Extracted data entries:
::::
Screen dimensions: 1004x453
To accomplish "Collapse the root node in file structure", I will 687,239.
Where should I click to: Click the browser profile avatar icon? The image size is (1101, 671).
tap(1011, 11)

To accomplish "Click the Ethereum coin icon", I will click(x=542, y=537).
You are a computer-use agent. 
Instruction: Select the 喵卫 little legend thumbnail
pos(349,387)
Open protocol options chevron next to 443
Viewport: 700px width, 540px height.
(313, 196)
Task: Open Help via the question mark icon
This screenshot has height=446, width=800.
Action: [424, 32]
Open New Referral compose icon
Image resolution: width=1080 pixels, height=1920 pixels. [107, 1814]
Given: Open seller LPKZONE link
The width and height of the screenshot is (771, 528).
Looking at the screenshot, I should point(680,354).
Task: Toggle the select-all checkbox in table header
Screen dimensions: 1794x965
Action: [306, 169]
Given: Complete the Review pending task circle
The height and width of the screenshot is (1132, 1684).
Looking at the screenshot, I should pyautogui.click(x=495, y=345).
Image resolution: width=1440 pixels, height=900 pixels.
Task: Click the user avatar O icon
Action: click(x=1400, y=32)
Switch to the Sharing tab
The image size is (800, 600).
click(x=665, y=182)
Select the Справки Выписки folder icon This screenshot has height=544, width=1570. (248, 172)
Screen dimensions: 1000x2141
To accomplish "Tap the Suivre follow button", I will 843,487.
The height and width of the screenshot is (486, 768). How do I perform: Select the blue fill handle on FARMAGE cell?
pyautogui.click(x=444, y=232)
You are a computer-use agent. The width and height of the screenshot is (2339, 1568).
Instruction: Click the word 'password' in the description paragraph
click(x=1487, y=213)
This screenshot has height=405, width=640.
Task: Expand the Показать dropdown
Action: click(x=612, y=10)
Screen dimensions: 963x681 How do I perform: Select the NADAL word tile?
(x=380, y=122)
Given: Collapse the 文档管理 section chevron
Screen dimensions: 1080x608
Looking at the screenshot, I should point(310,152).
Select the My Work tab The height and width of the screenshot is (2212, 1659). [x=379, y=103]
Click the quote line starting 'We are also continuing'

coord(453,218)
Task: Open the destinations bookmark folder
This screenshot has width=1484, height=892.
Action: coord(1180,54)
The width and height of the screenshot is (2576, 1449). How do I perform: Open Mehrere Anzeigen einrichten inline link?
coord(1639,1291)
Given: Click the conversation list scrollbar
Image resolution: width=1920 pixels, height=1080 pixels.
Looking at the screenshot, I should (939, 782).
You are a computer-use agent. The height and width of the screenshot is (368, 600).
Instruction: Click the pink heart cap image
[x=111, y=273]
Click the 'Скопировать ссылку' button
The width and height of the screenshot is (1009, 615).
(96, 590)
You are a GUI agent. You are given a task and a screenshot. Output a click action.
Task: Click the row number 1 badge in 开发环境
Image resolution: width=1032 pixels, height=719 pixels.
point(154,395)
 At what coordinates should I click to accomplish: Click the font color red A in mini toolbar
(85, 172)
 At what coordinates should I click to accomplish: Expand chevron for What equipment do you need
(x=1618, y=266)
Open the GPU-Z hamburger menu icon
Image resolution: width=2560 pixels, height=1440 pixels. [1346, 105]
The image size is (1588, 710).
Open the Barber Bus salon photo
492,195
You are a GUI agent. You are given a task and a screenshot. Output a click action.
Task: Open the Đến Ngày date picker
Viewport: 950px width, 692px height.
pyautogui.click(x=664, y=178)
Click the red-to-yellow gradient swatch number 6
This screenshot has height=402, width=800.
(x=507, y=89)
::::
• Exercise requirements
Arrange every line of the material above into a Markdown table with two columns, Row and Line, leaving out blank lines.

• Answer
| Row | Line |
|---|---|
| 1 | Screen dimensions: 1004x453 |
| 2 | To accomplish "Collapse the root node in file structure", I will 687,239. |
| 3 | Where should I click to: Click the browser profile avatar icon? The image size is (1101, 671). |
| 4 | tap(1011, 11) |
| 5 | To accomplish "Click the Ethereum coin icon", I will click(x=542, y=537). |
| 6 | You are a computer-use agent.  |
| 7 | Instruction: Select the 喵卫 little legend thumbnail |
| 8 | pos(349,387) |
| 9 | Open protocol options chevron next to 443 |
| 10 | Viewport: 700px width, 540px height. |
| 11 | (313, 196) |
| 12 | Task: Open Help via the question mark icon |
| 13 | This screenshot has height=446, width=800. |
| 14 | Action: [424, 32] |
| 15 | Open New Referral compose icon |
| 16 | Image resolution: width=1080 pixels, height=1920 pixels. [107, 1814] |
| 17 | Given: Open seller LPKZONE link |
| 18 | The width and height of the screenshot is (771, 528). |
| 19 | Looking at the screenshot, I should point(680,354). |
| 20 | Task: Toggle the select-all checkbox in table header |
| 21 | Screen dimensions: 1794x965 |
| 22 | Action: [306, 169] |
| 23 | Given: Complete the Review pending task circle |
| 24 | The height and width of the screenshot is (1132, 1684). |
| 25 | Looking at the screenshot, I should pyautogui.click(x=495, y=345). |
| 26 | Image resolution: width=1440 pixels, height=900 pixels. |
| 27 | Task: Click the user avatar O icon |
| 28 | Action: click(x=1400, y=32) |
| 29 | Switch to the Sharing tab |
| 30 | The image size is (800, 600). |
| 31 | click(x=665, y=182) |
| 32 | Select the Справки Выписки folder icon This screenshot has height=544, width=1570. (248, 172) |
| 33 | Screen dimensions: 1000x2141 |
| 34 | To accomplish "Tap the Suivre follow button", I will 843,487. |
| 35 | The height and width of the screenshot is (486, 768). How do I perform: Select the blue fill handle on FARMAGE cell? |
| 36 | pyautogui.click(x=444, y=232) |
| 37 | You are a computer-use agent. The width and height of the screenshot is (2339, 1568). |
| 38 | Instruction: Click the word 'password' in the description paragraph |
| 39 | click(x=1487, y=213) |
| 40 | This screenshot has height=405, width=640. |
| 41 | Task: Expand the Показать dropdown |
| 42 | Action: click(x=612, y=10) |
| 43 | Screen dimensions: 963x681 How do I perform: Select the NADAL word tile? |
| 44 | (x=380, y=122) |
| 45 | Given: Collapse the 文档管理 section chevron |
| 46 | Screen dimensions: 1080x608 |
| 47 | Looking at the screenshot, I should point(310,152). |
| 48 | Select the My Work tab The height and width of the screenshot is (2212, 1659). [x=379, y=103] |
| 49 | Click the quote line starting 'We are also continuing' |
| 50 | coord(453,218) |
| 51 | Task: Open the destinations bookmark folder |
| 52 | This screenshot has width=1484, height=892. |
| 53 | Action: coord(1180,54) |
| 54 | The width and height of the screenshot is (2576, 1449). How do I perform: Open Mehrere Anzeigen einrichten inline link? |
| 55 | coord(1639,1291) |
| 56 | Given: Click the conversation list scrollbar |
| 57 | Image resolution: width=1920 pixels, height=1080 pixels. |
| 58 | Looking at the screenshot, I should (939, 782). |
| 59 | You are a computer-use agent. The height and width of the screenshot is (368, 600). |
| 60 | Instruction: Click the pink heart cap image |
| 61 | [x=111, y=273] |
| 62 | Click the 'Скопировать ссылку' button |
| 63 | The width and height of the screenshot is (1009, 615). |
| 64 | (96, 590) |
| 65 | You are a GUI agent. You are given a task and a screenshot. Output a click action. |
| 66 | Task: Click the row number 1 badge in 开发环境 |
| 67 | Image resolution: width=1032 pixels, height=719 pixels. |
| 68 | point(154,395) |
| 69 |  At what coordinates should I click to accomplish: Click the font color red A in mini toolbar |
| 70 | (85, 172) |
| 71 |  At what coordinates should I click to accomplish: Expand chevron for What equipment do you need |
| 72 | (x=1618, y=266) |
| 73 | Open the GPU-Z hamburger menu icon |
| 74 | Image resolution: width=2560 pixels, height=1440 pixels. [1346, 105] |
| 75 | The image size is (1588, 710). |
| 76 | Open the Barber Bus salon photo |
| 77 | 492,195 |
| 78 | You are a GUI agent. You are given a task and a screenshot. Output a click action. |
| 79 | Task: Open the Đến Ngày date picker |
| 80 | Viewport: 950px width, 692px height. |
| 81 | pyautogui.click(x=664, y=178) |
| 82 | Click the red-to-yellow gradient swatch number 6 |
| 83 | This screenshot has height=402, width=800. |
| 84 | (x=507, y=89) |